Cinema is a medium that challenges audiences and takes them for a ride, and that’s exactly what filmmaker Molly Manning Walker as she turns up the volume on a project that captures the anything-goes spirit of modern-day youth culture and it makes for an experience that is serious and thought-provoking in How To Have Sex.

Three British teenage girls go on a rites-of-passage holiday, drinking, clubbing and hooking up in what should be the best summer of their lives. As they dance their way across the sun-drenched streets of Malia, they find themselves navigating the complexities of sex, consent and self-discovery.

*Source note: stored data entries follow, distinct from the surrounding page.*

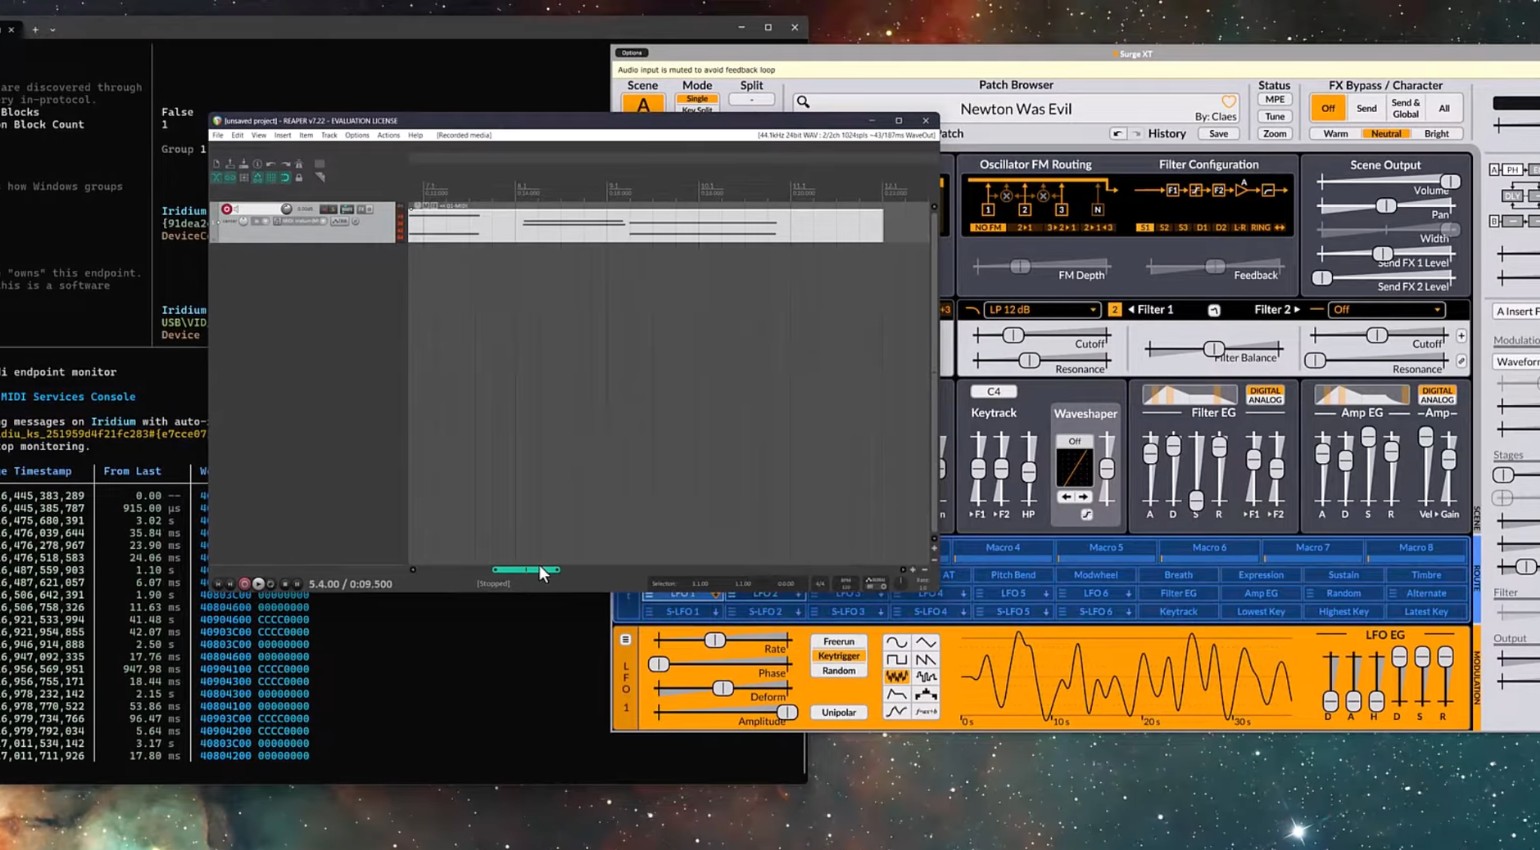Viewport: 1540px width, 850px height.
Task: Open the Filter 2 type dropdown showing Off
Action: tap(1386, 310)
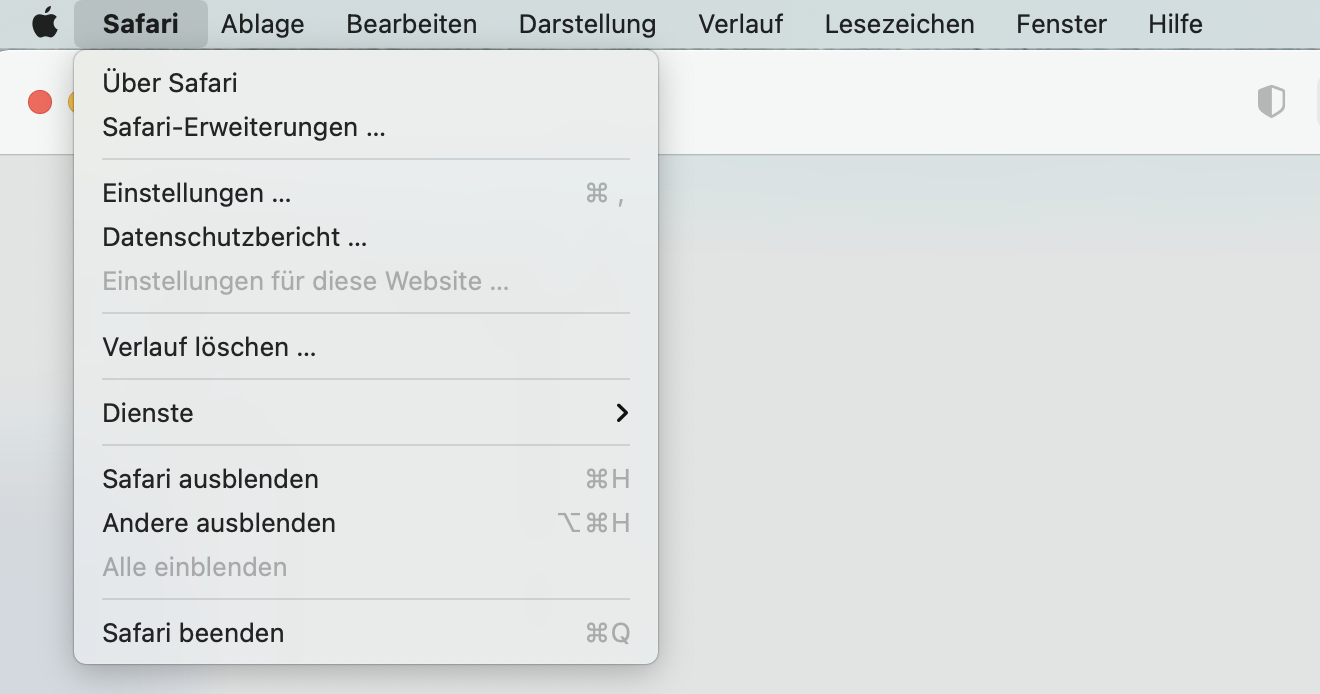The width and height of the screenshot is (1320, 694).
Task: Select Safari-Erweiterungen … entry
Action: (x=244, y=127)
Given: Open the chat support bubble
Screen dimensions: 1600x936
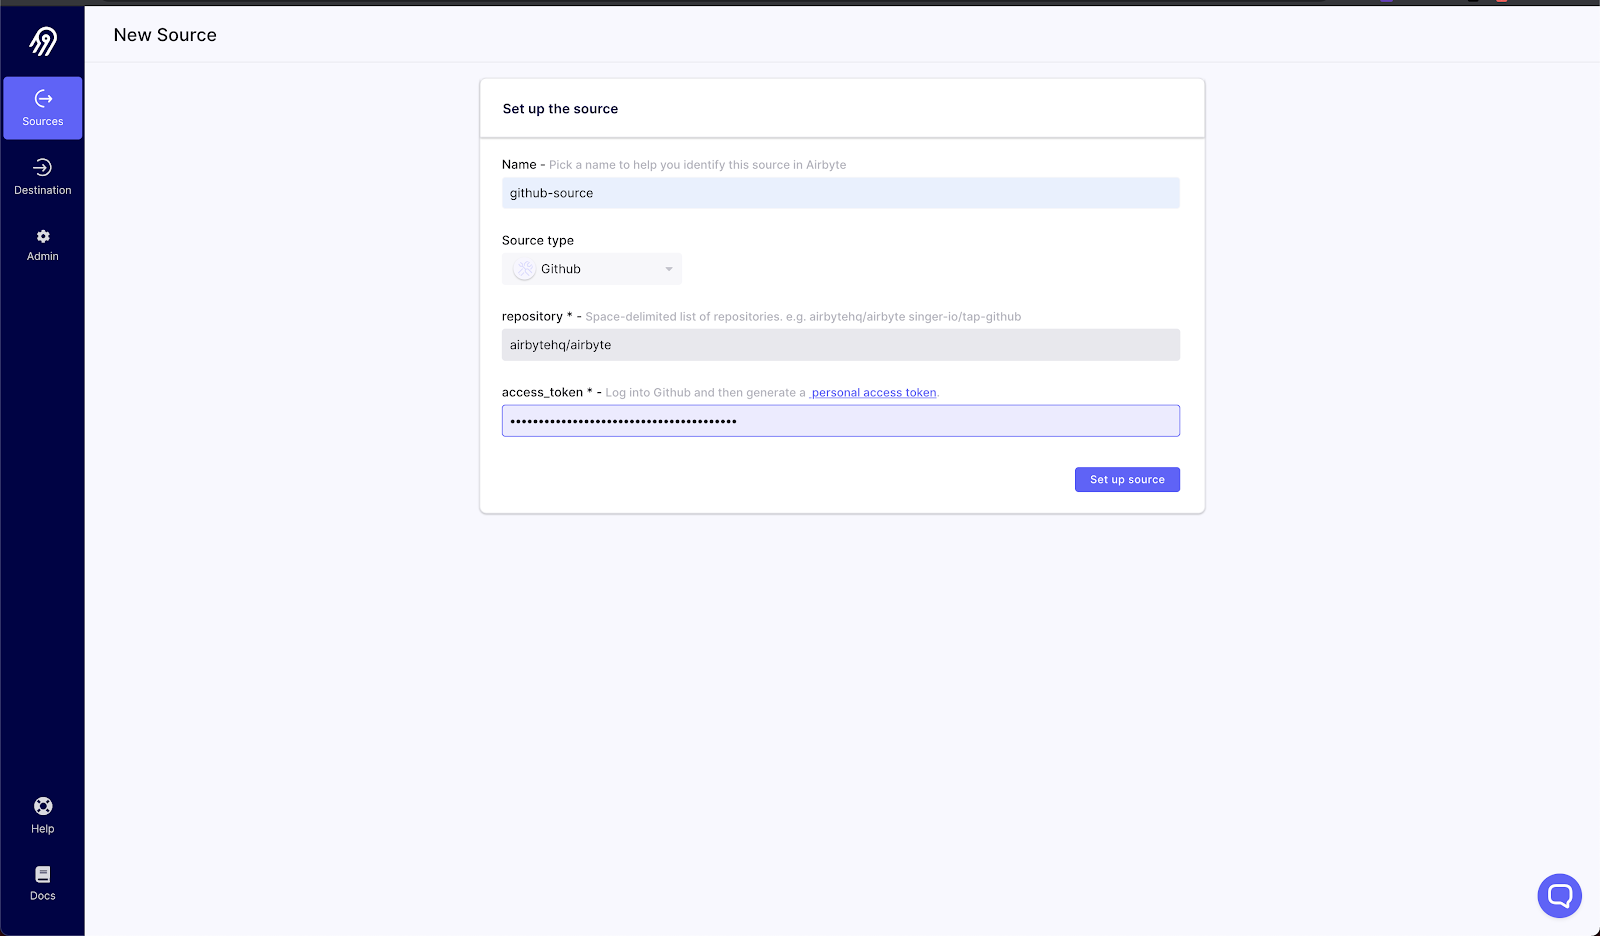Looking at the screenshot, I should 1558,895.
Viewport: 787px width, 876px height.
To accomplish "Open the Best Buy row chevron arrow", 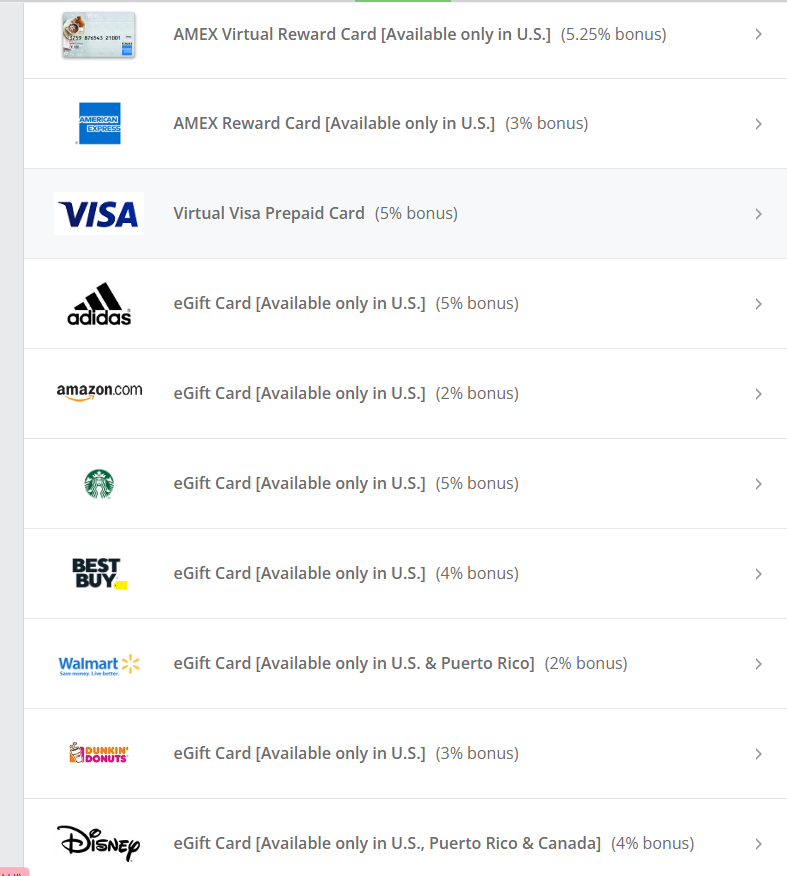I will pos(758,574).
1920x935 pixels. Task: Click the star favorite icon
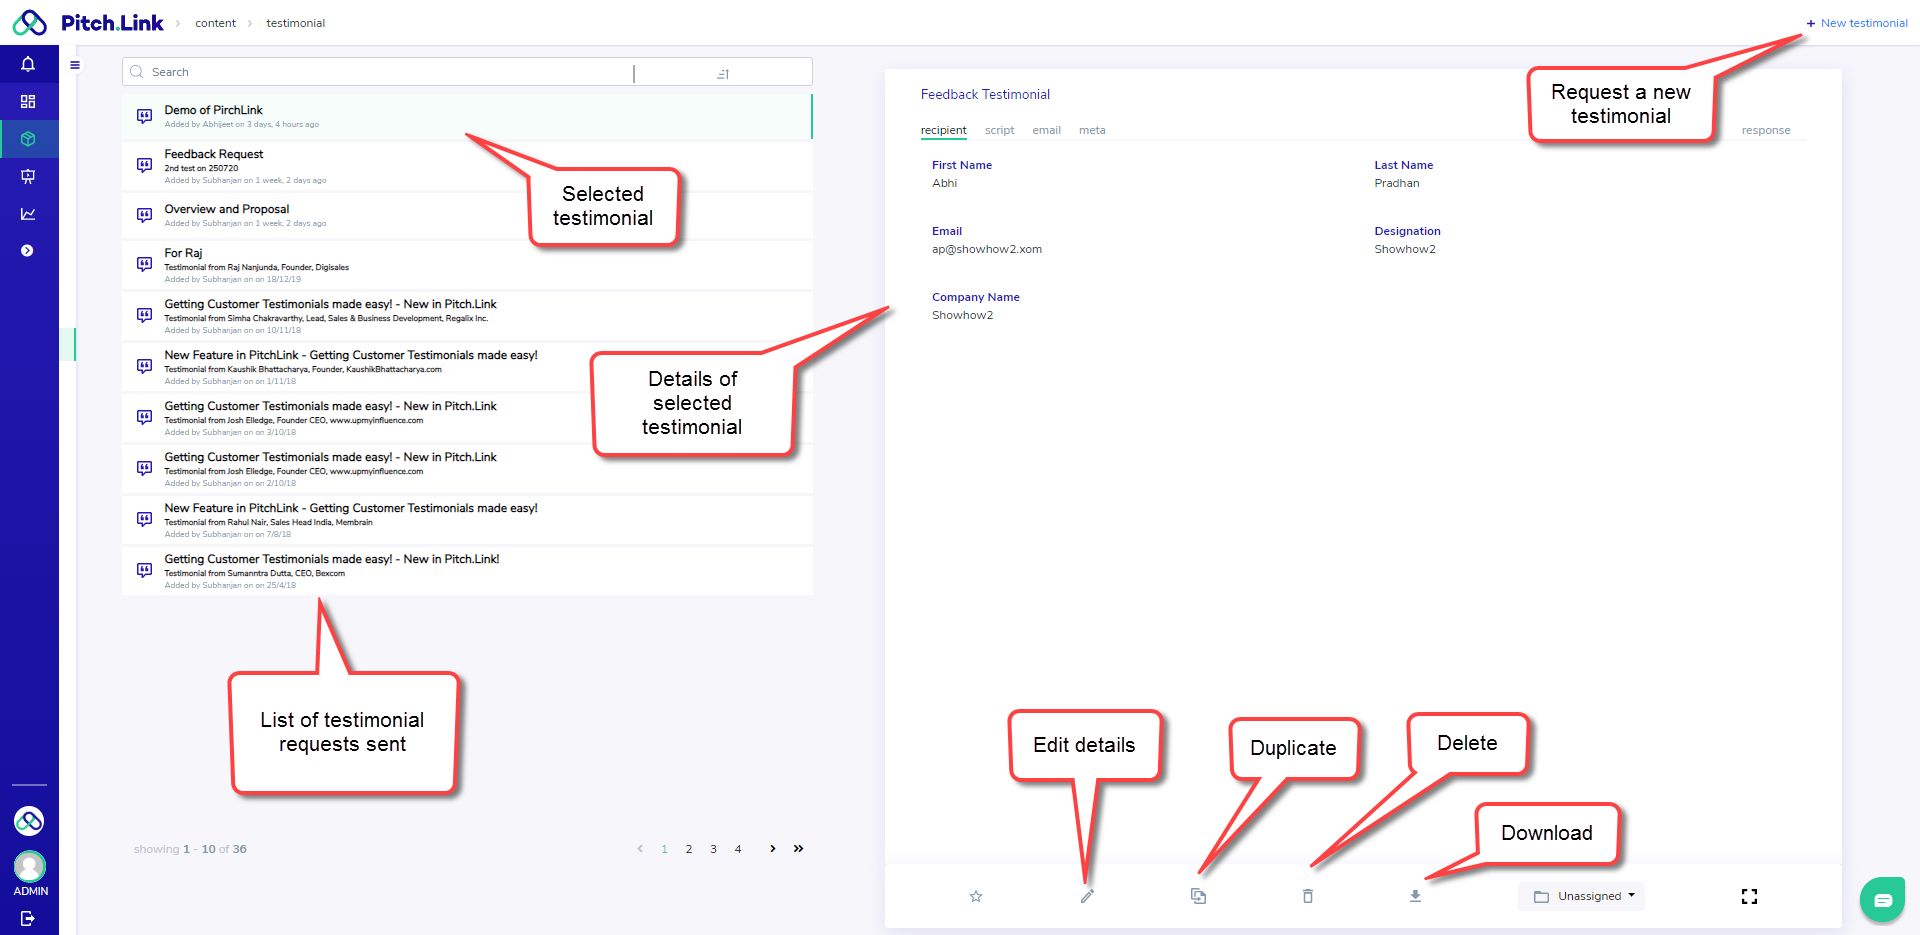(x=976, y=897)
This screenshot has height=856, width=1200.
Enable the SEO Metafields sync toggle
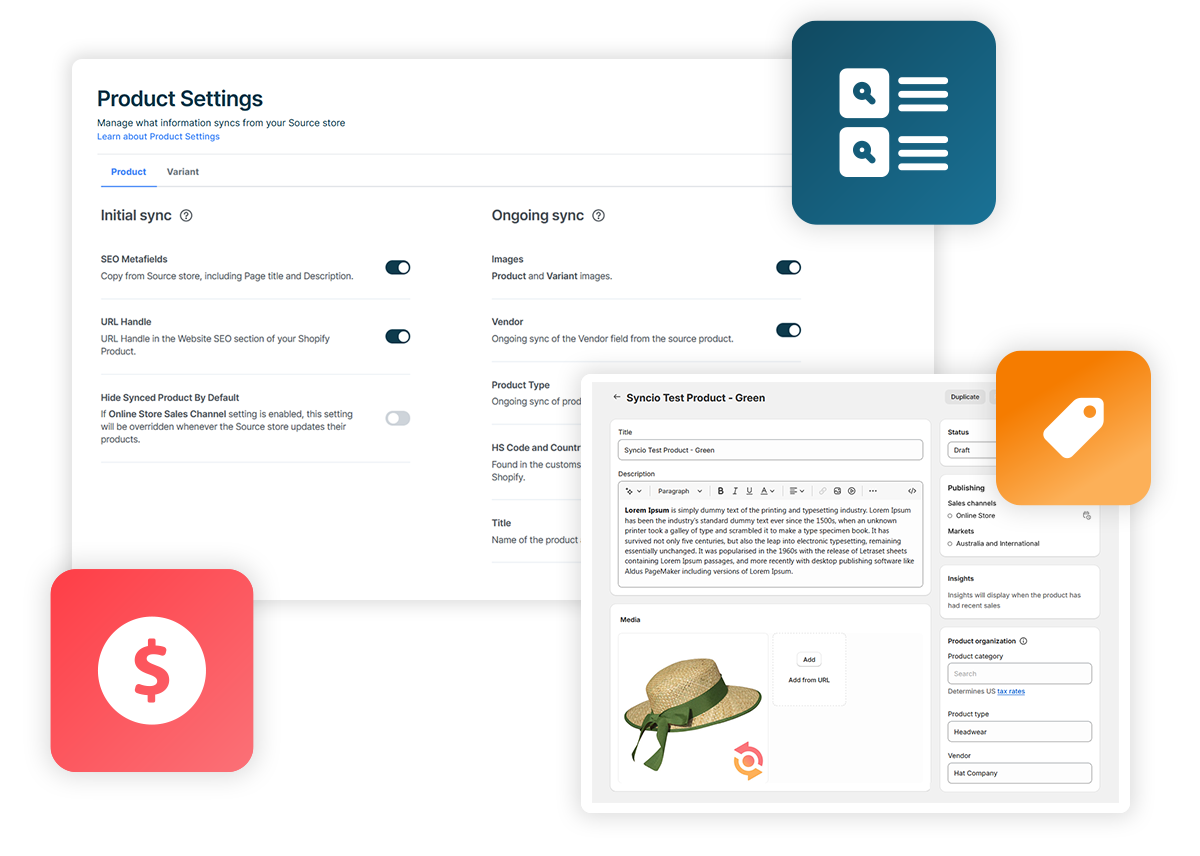click(x=397, y=267)
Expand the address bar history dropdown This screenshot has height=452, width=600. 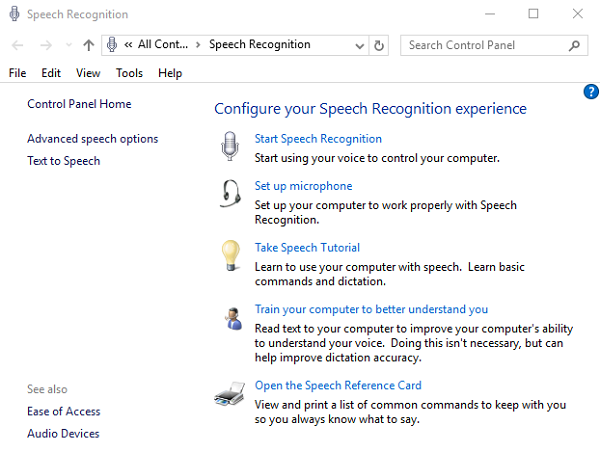(360, 45)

Filmmaker Molly Manning Walker might be making her directorial debut with How To Have Sex, but it’s very clear that she’s a filmmaker with an incredible level of talent and is a voice who will indeed dominate the cinema space in the next few years. Drawing on personal moments in her own life, along with the experiences of friends around her, the result is the hard-hitting How To Have Sex, and it’s a serious watch. Captured with an almost ‘in real-time’ style and pace, How To Have Sex tells the story of three friends who go on a ‘schoolies’ holiday in Greece and who are ready to go to extremes in the party atmosphere of Malia in Crete. But as the alcohol and drugs wear off, the consequences hit home, and it gets shocking quickly.

Walker’s exploration of contemporary British youth culture and its wild, excessive party moments follows in a long line of classic British films such as Quadrophenia, A Clockwork Orange and Trainspotting, and like those films, How To Have Sex is a confronting experience for audiences. The chief focus of this confrontation appears in the film’s focus on ideas of sex and consent and the emotional trajectory that comes with both subjects. While I won’t go into spoilers, the discussion of these topics, and particularly the notion of consent in relation to a new generation’s exploration of their sexuality, is told in a very raw and emotional way, and by the time the credits roll you’re certainly to be in tears at the trauma that is faced by the main character Tara (Mia McKenna-Bruce).

Much praise must be levelled on the performance of Mia McKenna-Bruce as the film’s central character of, Tara, or Taz, as he friends call her. A fun-loving teen who is looking to let loose, Taz seems like she’s a girl who’s in control and is ready to party up. But she’s quickly overwhelmed by the lawlessness of Malia, and when the unthinkable happens to her, she’s left reeling in a very poignant and dramatic way that is pure shock. McKenna-Bruce is a real talent, and watching her made me feel like I was witnessing a young Florence Pugh. I very much feel with her command of drama and commitment to capturing the truth of a performance that, she’ll rise to be a major player in the years to come.

How To Have Sex is a hard-hitting and incredibly raw cinematic presentation, but it’s an important narrative to be told, and its story is sure to resonate with many viewers. How To Have Sex is not a comfortable watch, but the subject matter it tackles is important, and audiences will feel that they’ve witnessed something after they’ve seen it, and this is a narrative that stays with you.